● **Exercise description**: Every line below that contains "computer" is to be copied.
#### Extracted entries ####
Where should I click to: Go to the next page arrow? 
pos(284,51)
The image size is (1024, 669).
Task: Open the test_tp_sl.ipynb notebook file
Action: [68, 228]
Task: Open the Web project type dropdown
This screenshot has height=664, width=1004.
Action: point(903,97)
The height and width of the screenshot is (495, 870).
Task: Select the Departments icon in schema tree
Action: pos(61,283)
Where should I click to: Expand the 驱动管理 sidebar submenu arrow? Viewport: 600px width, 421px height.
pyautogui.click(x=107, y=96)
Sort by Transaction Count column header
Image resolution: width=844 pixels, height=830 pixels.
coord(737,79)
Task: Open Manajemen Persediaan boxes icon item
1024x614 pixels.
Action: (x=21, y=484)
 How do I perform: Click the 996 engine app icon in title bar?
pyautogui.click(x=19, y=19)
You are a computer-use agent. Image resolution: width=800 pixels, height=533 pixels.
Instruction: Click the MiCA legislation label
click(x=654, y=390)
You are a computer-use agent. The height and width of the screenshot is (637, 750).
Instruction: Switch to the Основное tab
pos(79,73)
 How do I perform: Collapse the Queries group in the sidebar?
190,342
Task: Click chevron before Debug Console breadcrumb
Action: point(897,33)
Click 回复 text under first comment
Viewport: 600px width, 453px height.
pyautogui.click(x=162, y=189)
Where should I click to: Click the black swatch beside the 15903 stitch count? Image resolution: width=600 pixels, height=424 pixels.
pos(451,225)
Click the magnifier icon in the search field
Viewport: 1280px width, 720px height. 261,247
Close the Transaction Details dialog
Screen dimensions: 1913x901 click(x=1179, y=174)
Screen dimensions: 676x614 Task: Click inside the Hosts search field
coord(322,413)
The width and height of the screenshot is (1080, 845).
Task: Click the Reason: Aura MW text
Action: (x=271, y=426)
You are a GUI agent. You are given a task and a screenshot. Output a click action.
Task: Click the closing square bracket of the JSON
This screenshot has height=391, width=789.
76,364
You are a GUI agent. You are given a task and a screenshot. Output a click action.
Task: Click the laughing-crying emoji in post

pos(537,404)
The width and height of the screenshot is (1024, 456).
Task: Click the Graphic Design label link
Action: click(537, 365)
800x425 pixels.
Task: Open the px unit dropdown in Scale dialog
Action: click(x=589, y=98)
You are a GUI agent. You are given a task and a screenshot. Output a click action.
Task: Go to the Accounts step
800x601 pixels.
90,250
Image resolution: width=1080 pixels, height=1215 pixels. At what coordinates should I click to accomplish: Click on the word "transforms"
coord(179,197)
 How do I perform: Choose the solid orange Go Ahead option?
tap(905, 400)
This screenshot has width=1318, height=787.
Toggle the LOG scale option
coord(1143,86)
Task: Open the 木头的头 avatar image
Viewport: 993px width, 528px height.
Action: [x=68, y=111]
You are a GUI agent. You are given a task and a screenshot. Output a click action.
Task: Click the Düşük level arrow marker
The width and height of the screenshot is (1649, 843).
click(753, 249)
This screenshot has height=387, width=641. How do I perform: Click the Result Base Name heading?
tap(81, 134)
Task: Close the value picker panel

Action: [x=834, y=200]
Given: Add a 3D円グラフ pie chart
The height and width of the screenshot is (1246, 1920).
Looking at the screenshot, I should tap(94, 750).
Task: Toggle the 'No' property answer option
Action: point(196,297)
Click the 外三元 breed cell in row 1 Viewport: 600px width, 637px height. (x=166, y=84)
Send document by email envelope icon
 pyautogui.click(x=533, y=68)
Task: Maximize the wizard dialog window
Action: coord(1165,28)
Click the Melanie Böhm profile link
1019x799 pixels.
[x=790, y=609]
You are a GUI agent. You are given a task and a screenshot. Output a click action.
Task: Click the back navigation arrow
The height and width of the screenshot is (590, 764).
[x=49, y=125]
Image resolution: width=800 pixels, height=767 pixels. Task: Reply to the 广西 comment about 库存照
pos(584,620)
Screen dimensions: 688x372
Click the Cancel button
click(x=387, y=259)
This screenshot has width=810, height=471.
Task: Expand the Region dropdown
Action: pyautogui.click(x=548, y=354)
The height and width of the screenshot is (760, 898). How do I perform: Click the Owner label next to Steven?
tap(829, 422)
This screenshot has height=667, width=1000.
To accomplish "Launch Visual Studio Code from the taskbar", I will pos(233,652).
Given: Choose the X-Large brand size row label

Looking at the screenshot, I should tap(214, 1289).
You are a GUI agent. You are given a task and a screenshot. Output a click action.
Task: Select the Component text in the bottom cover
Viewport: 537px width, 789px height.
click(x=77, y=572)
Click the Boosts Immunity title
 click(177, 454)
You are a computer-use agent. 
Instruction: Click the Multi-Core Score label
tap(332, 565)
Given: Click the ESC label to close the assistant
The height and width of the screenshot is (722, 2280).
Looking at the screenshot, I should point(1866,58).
####
● **Solution to this exercise**:
You are a computer-use agent. Image resolution: width=800 pixels, height=533 pixels.
You are a computer-use agent. The height and width of the screenshot is (637, 750).
You are a computer-use agent. 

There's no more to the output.